Depuis, ils se sont engagés à changer de marque et d’emballage pour mieux illustrer les racines culturelles du thé boba. Cependant, cela peut créer un autre problème en soi, car n’est-ce pas tout aussi trompeur, tropeux et orientaliste que les marques annulées qui les ont précédées ? Cela n’impliquerait-il pas de manière trompeuse une propriété asiatique et un vol culturel supplémentaire ? Car reconnaître ses racines culturelles est une chose, mais il peut aussi être extrêmement problématique de se cacher derrière la façade d’une minorité, de traiter la culture comme une mascotte tout en profitant de cette fausse représentation. Avons-nous retiré Tante Jemima, Oncle Ben et Mia de Land O’Lakes pour les remplacer par un nouveau groupe ethnique à stéréotyper et à transformer en dessins animés ?
Le résultat
En fin de compte, le boba n’appartient à personne. En tant qu’Américain d’origine chinoise, je ne pense pas avoir le droit de contrôler une cuisine qui ne cesse de s’adapter, surtout si nous sommes nombreux dans la diaspora. J’ai même volubilement défendu l’authenticité de plats chinois évolués.

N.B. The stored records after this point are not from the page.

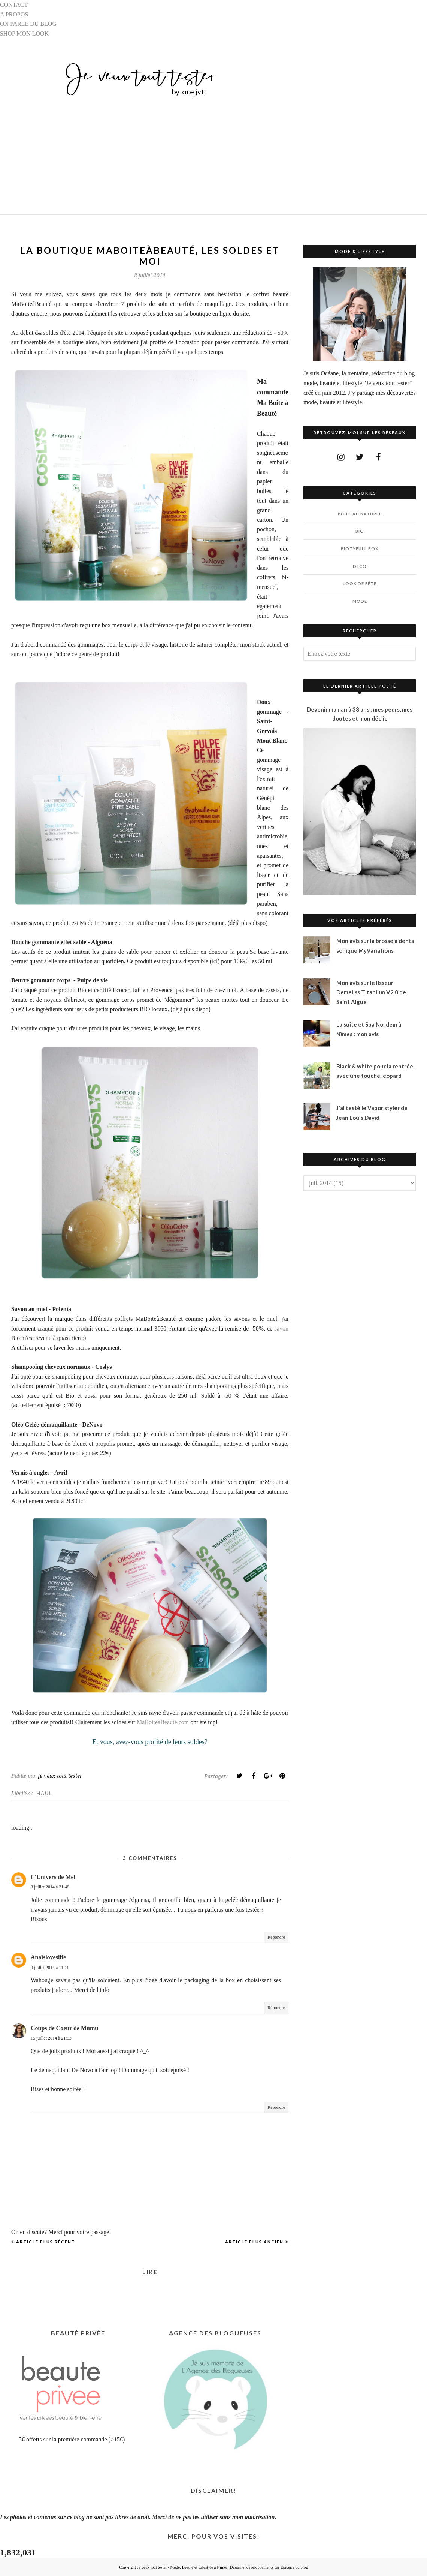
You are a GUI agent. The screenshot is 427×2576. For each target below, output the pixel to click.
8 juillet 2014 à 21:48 (50, 1887)
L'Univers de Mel (53, 1877)
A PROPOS (14, 14)
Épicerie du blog (294, 2567)
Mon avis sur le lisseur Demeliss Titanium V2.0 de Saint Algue (371, 992)
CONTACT (14, 4)
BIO (359, 531)
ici (215, 961)
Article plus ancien (254, 2241)
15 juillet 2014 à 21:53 (51, 2038)
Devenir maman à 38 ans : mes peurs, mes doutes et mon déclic (359, 714)
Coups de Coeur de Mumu (64, 2028)
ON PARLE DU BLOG (28, 24)
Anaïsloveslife (48, 1957)
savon (281, 1328)
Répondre (276, 1937)
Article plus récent (45, 2241)
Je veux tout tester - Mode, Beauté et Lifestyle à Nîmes (182, 2567)
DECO (360, 566)
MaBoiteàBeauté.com (163, 1722)
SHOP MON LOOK (24, 33)
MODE (359, 601)
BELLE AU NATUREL (360, 513)
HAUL (44, 1793)
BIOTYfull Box (359, 548)
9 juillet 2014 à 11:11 (50, 1967)
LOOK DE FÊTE (359, 583)
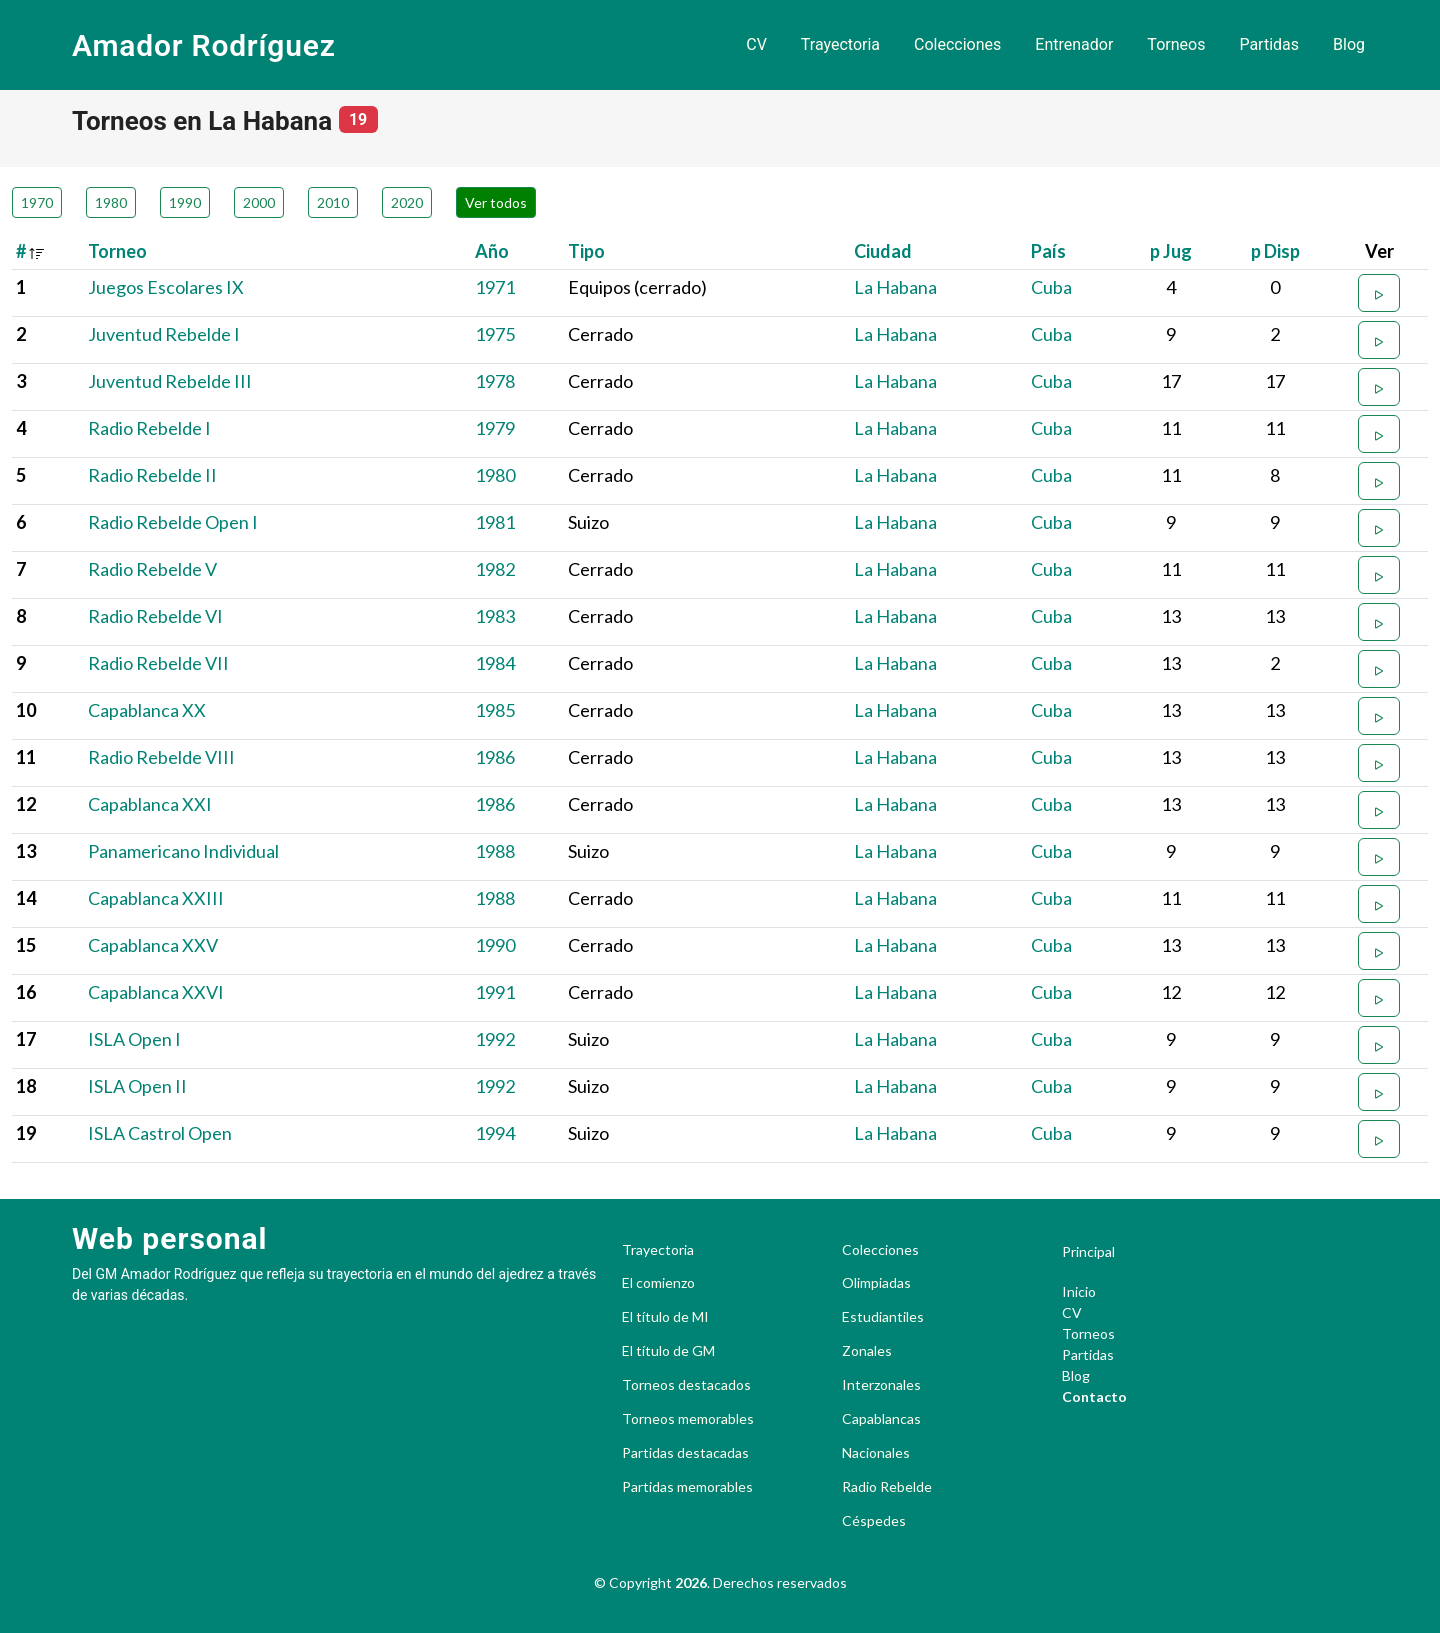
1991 (495, 992)
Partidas (1269, 44)
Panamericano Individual (183, 851)
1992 (495, 1039)
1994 (495, 1133)
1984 (495, 663)
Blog (1349, 44)
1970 (37, 202)
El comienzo (658, 1283)
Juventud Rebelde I (164, 334)
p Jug (1171, 251)
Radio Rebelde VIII (161, 757)
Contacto (1094, 1396)
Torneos (1176, 44)
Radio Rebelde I (149, 428)
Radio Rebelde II (152, 475)
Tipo (586, 251)
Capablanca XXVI (156, 992)
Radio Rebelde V (152, 569)
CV (756, 44)
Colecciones (957, 44)
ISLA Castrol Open (160, 1133)
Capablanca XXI (150, 804)
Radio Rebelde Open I (173, 522)
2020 (407, 202)
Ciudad (883, 251)
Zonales (867, 1351)
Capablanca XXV (153, 945)
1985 (495, 710)
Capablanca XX (147, 710)
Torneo (117, 251)
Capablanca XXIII (156, 898)
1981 (495, 522)
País (1048, 251)
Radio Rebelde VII (158, 663)
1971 (495, 287)
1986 (495, 757)
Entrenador (1074, 44)
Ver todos (496, 202)
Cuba (1051, 287)
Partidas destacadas (685, 1453)
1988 (495, 851)
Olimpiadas (876, 1283)
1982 (495, 569)
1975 (495, 334)
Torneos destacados (686, 1385)
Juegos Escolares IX (166, 287)
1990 (185, 202)
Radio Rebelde (887, 1487)
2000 (259, 202)
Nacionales (876, 1453)
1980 (111, 202)
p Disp (1275, 251)
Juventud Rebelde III (170, 381)
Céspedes (874, 1521)
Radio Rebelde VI (155, 616)
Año (492, 251)
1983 (495, 616)
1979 (495, 428)
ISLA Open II (137, 1086)
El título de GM (668, 1351)
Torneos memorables (688, 1419)
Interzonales (881, 1385)
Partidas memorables (687, 1487)
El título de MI (665, 1317)
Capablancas (881, 1419)
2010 (333, 202)
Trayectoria (840, 44)
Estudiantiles (883, 1317)
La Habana (895, 287)
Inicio (1079, 1291)
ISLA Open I (134, 1039)
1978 (495, 381)
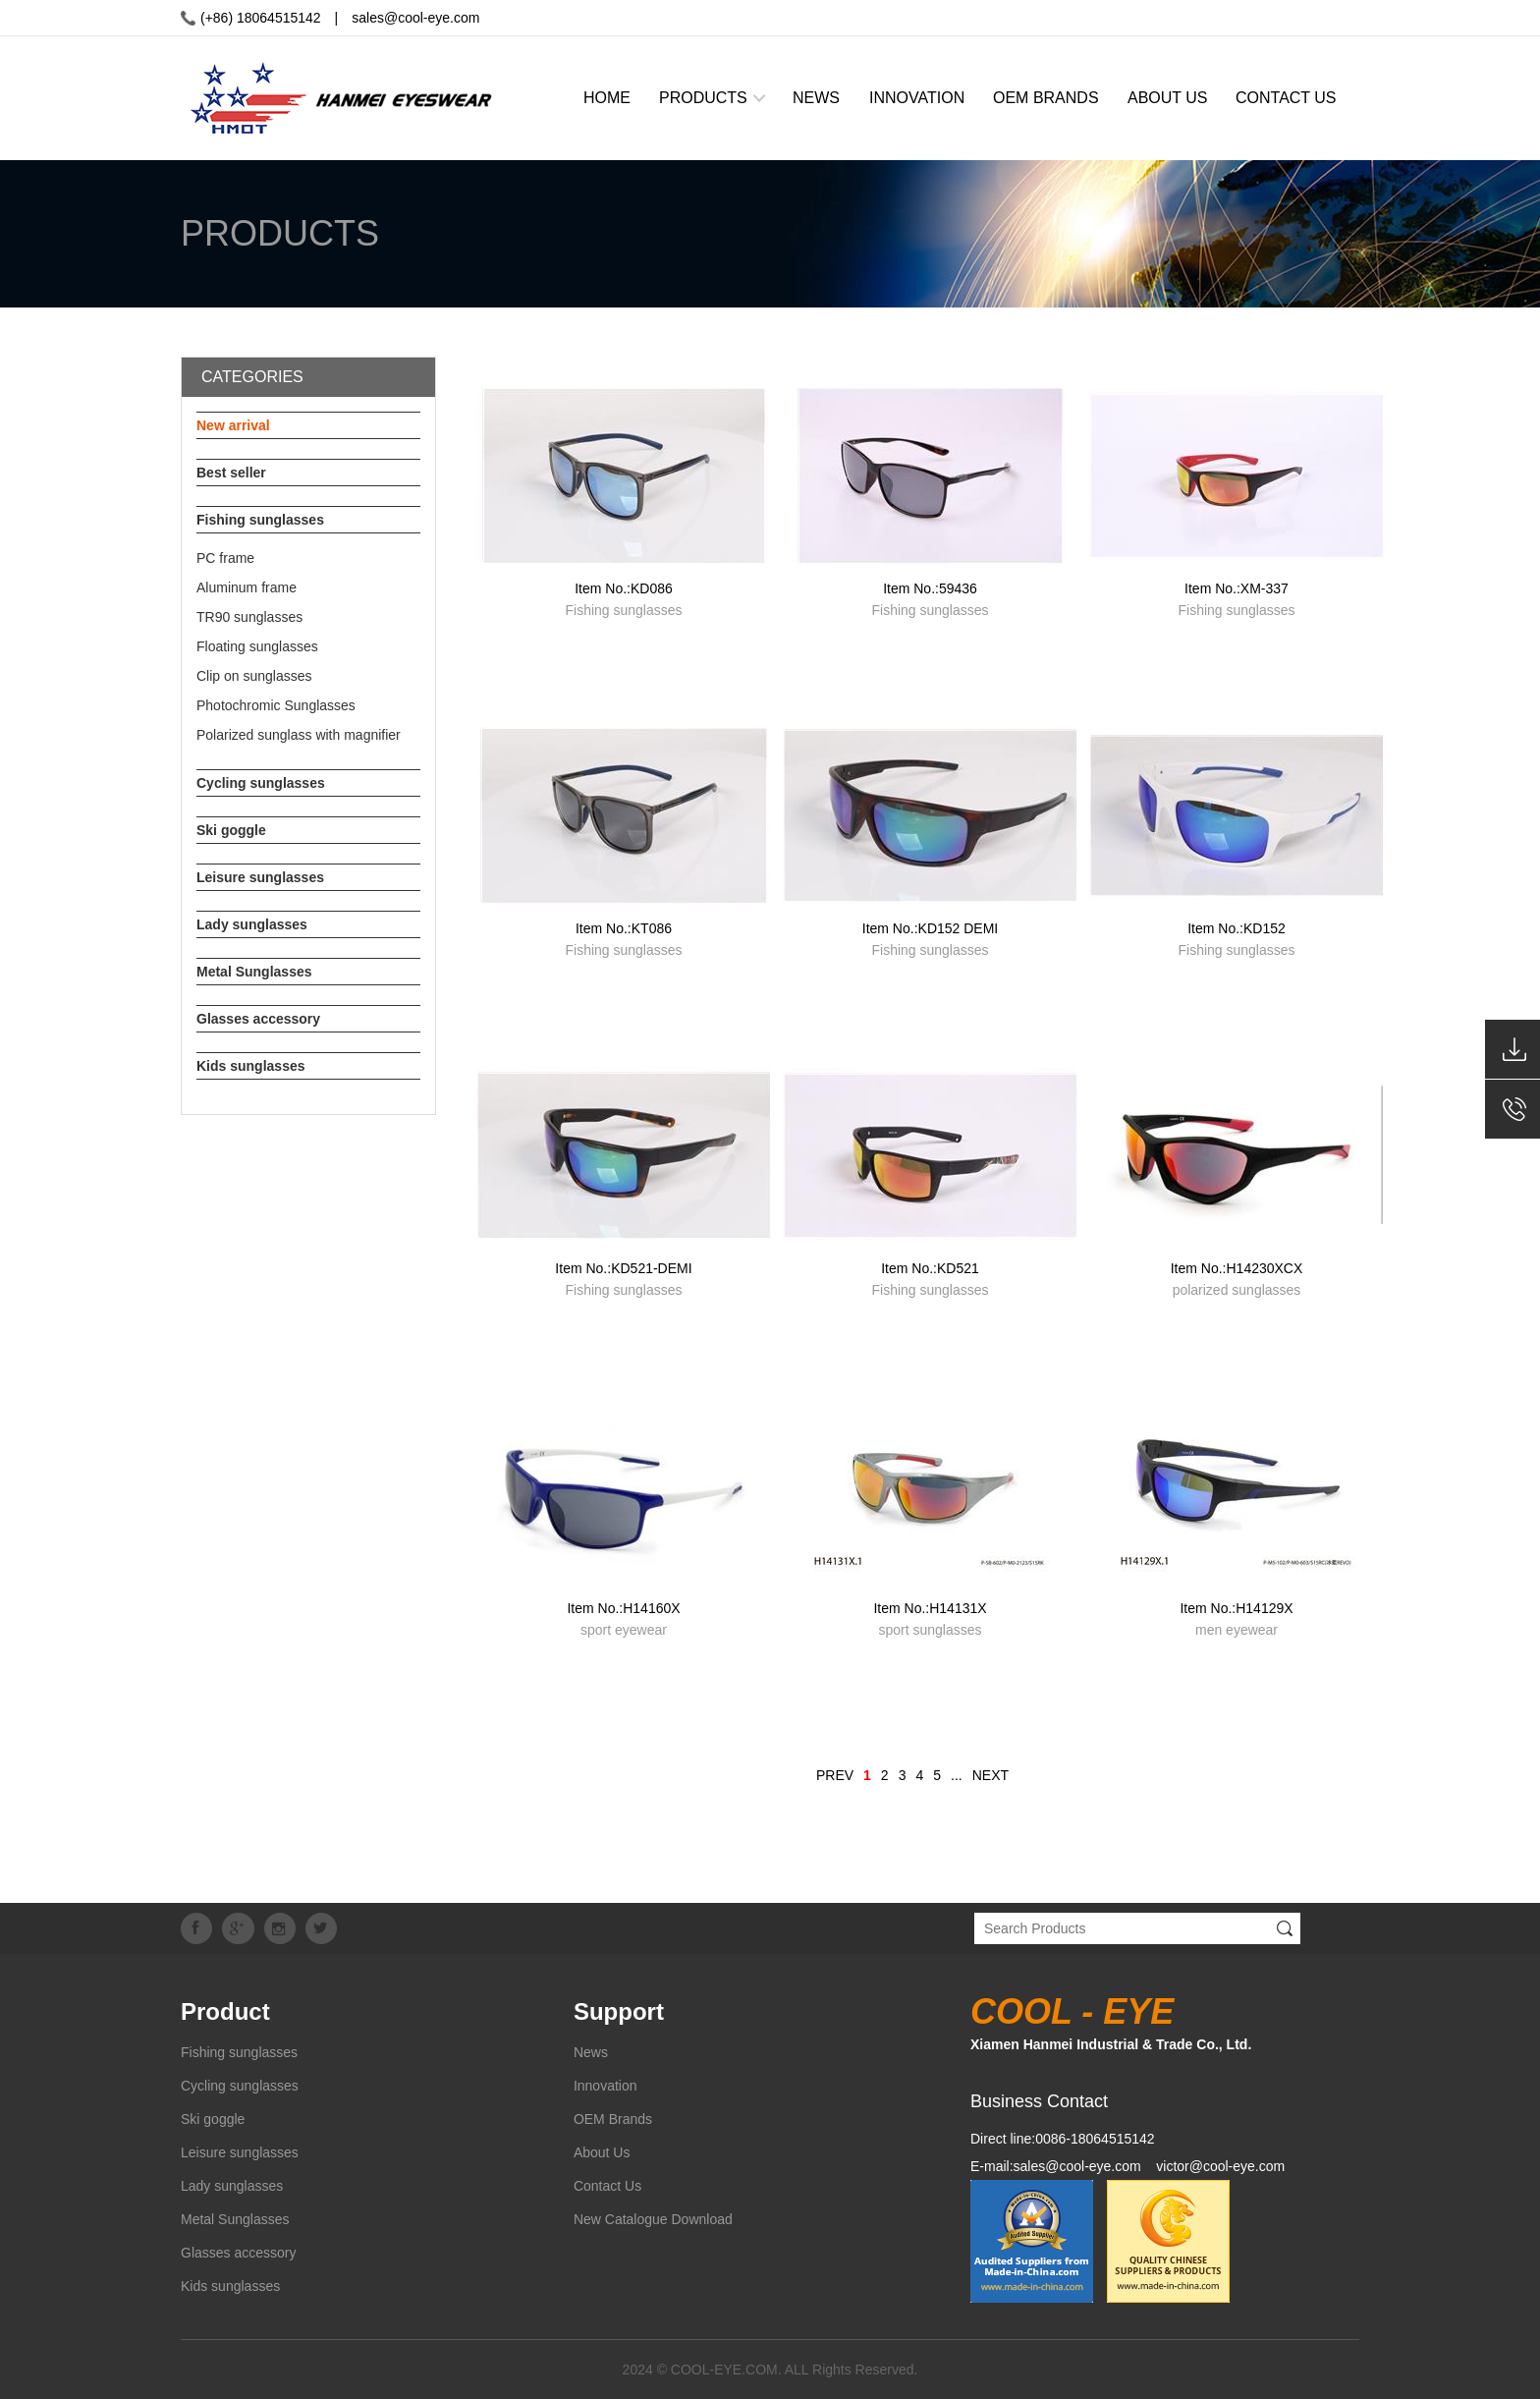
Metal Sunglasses (254, 971)
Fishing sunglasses (260, 520)
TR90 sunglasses (249, 617)
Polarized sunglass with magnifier (298, 735)
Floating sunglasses (257, 646)
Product (225, 2011)
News (591, 2052)
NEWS (816, 97)
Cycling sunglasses (260, 783)
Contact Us (607, 2186)
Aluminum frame (246, 587)
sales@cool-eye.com (415, 18)
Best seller (231, 472)
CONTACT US (1286, 97)
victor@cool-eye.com (1220, 2166)
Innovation (605, 2085)
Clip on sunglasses (254, 676)
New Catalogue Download (653, 2219)
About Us (602, 2152)
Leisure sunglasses (260, 877)
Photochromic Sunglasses (276, 705)
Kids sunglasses (250, 1066)
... (956, 1775)
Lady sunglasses (251, 924)
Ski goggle (231, 830)
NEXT (990, 1775)
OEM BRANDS (1046, 97)
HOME (607, 97)
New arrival (233, 425)
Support (619, 2011)
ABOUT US (1168, 97)
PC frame (225, 558)
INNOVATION (916, 97)
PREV (834, 1775)
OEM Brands (613, 2119)
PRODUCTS (703, 97)
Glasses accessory (258, 1019)
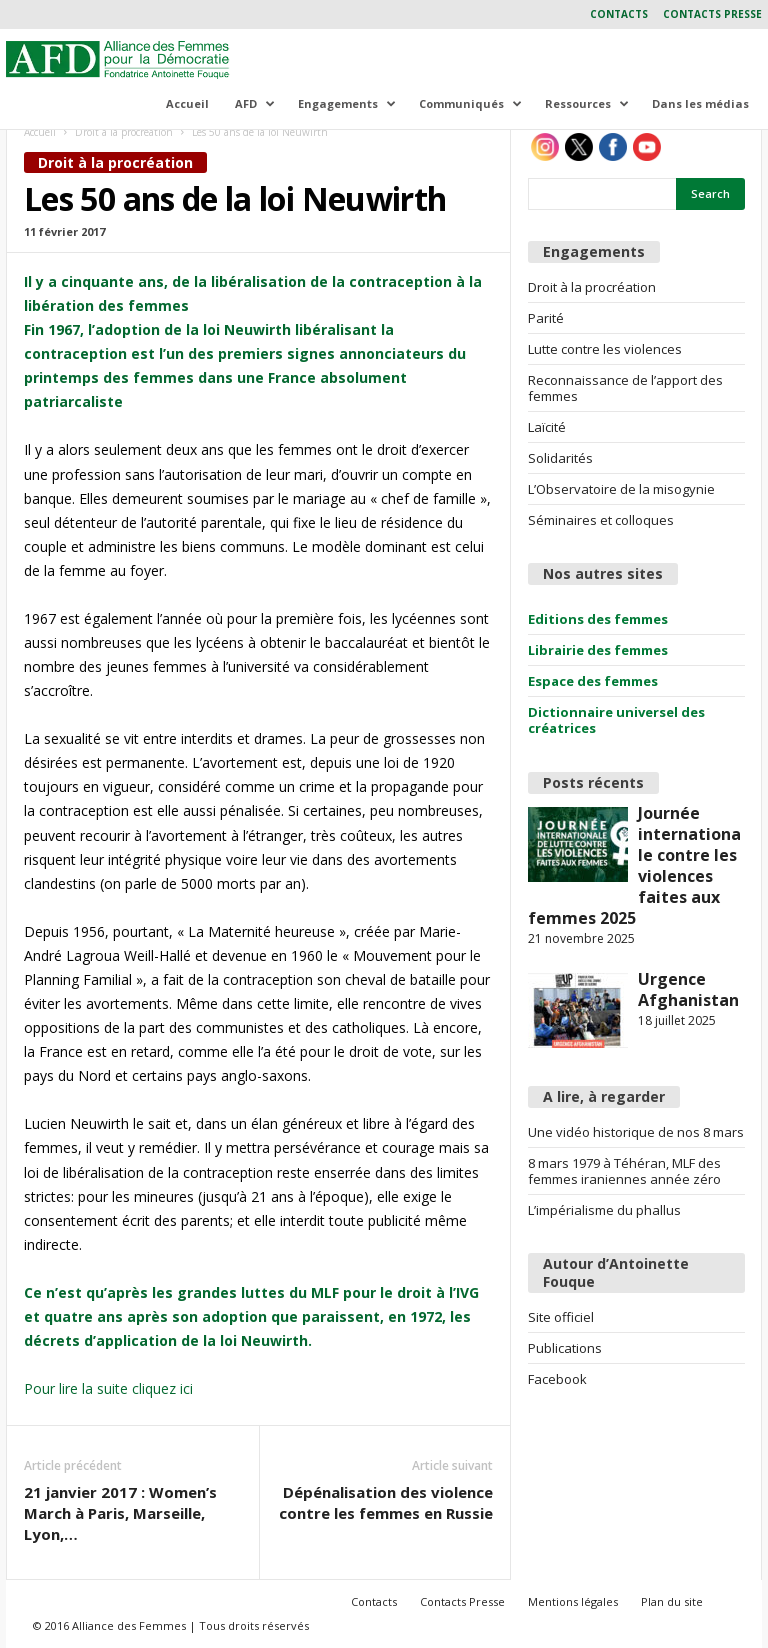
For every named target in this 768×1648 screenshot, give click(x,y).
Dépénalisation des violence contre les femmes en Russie (386, 1502)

Et je n’ai aucun problème avec le partage des connaissances interculturelles et la croissance d’une culture culinaire informée au niveau international.
Toutefois, il existe une disposition stricte selon laquelle ceux qui apprennent des autres et mettent en valeur la cuisine d’une autre culture doivent le faire sans manquer gracieusement de respect à leur muse d’origine ou sans la dévaloriser.
En fin de compte, la source de l’indignation autour de Bobba n’est pas le fait que deux Blancs s’approprient le boba. Personnellement, je boirais volontiers un boozy popping boba, surtout s’il n’est pas trop sucré, comme nous, les Asiatiques, aimons à le dire.